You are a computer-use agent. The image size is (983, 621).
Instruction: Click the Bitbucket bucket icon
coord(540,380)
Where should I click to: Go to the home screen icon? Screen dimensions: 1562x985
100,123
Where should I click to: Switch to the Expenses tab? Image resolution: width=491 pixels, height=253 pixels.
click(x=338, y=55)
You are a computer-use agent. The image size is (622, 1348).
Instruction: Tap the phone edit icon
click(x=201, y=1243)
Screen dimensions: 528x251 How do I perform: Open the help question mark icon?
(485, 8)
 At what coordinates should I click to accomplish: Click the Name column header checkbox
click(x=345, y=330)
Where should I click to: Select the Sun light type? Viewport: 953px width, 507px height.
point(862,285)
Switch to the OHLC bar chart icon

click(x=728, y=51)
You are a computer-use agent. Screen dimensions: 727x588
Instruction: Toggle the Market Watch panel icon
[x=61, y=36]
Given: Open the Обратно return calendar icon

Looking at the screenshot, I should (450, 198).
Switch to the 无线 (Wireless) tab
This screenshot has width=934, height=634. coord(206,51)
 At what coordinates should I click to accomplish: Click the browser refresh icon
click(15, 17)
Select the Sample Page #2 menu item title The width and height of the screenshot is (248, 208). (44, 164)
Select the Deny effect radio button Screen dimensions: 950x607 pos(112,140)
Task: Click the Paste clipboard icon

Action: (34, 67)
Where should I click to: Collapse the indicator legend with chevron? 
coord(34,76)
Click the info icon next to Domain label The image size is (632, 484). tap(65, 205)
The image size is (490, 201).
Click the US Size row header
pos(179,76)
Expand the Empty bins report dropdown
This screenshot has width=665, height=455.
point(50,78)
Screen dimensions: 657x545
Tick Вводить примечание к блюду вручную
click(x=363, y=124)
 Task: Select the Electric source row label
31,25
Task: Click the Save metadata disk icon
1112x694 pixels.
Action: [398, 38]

• • • • •

[PROBLEM TO WORK ON] Give all of the data above as a JSON list of strings, with one string for each line and blank lines omitted.

[SOLUTION TO THIS TASK]
[
  "You are a computer-use agent. The image size is (983, 621).",
  "Instruction: Click the Bitbucket bucket icon",
  "coord(540,380)",
  "Where should I click to: Go to the home screen icon? Screen dimensions: 1562x985",
  "100,123",
  "Where should I click to: Switch to the Expenses tab? Image resolution: width=491 pixels, height=253 pixels.",
  "click(x=338, y=55)",
  "You are a computer-use agent. The image size is (622, 1348).",
  "Instruction: Tap the phone edit icon",
  "click(x=201, y=1243)",
  "Screen dimensions: 528x251 How do I perform: Open the help question mark icon?",
  "(485, 8)",
  " At what coordinates should I click to accomplish: Click the Name column header checkbox",
  "click(x=345, y=330)",
  "Where should I click to: Select the Sun light type? Viewport: 953px width, 507px height.",
  "point(862,285)",
  "Switch to the OHLC bar chart icon",
  "click(x=728, y=51)",
  "You are a computer-use agent. Screen dimensions: 727x588",
  "Instruction: Toggle the Market Watch panel icon",
  "[x=61, y=36]",
  "Given: Open the Обратно return calendar icon",
  "Looking at the screenshot, I should (450, 198).",
  "Switch to the 无线 (Wireless) tab",
  "This screenshot has width=934, height=634. coord(206,51)",
  " At what coordinates should I click to accomplish: Click the browser refresh icon",
  "click(15, 17)",
  "Select the Sample Page #2 menu item title The width and height of the screenshot is (248, 208). (44, 164)",
  "Select the Deny effect radio button Screen dimensions: 950x607 pos(112,140)",
  "Task: Click the Paste clipboard icon",
  "Action: (34, 67)",
  "Where should I click to: Collapse the indicator legend with chevron? ",
  "coord(34,76)",
  "Click the info icon next to Domain label The image size is (632, 484). tap(65, 205)",
  "The image size is (490, 201).",
  "Click the US Size row header",
  "pos(179,76)",
  "Expand the Empty bins report dropdown",
  "This screenshot has width=665, height=455.",
  "point(50,78)",
  "Screen dimensions: 657x545",
  "Tick Вводить примечание к блюду вручную",
  "click(x=363, y=124)",
  " Task: Select the Electric source row label",
  "31,25",
  "Task: Click the Save metadata disk icon",
  "1112x694 pixels.",
  "Action: [398, 38]"
]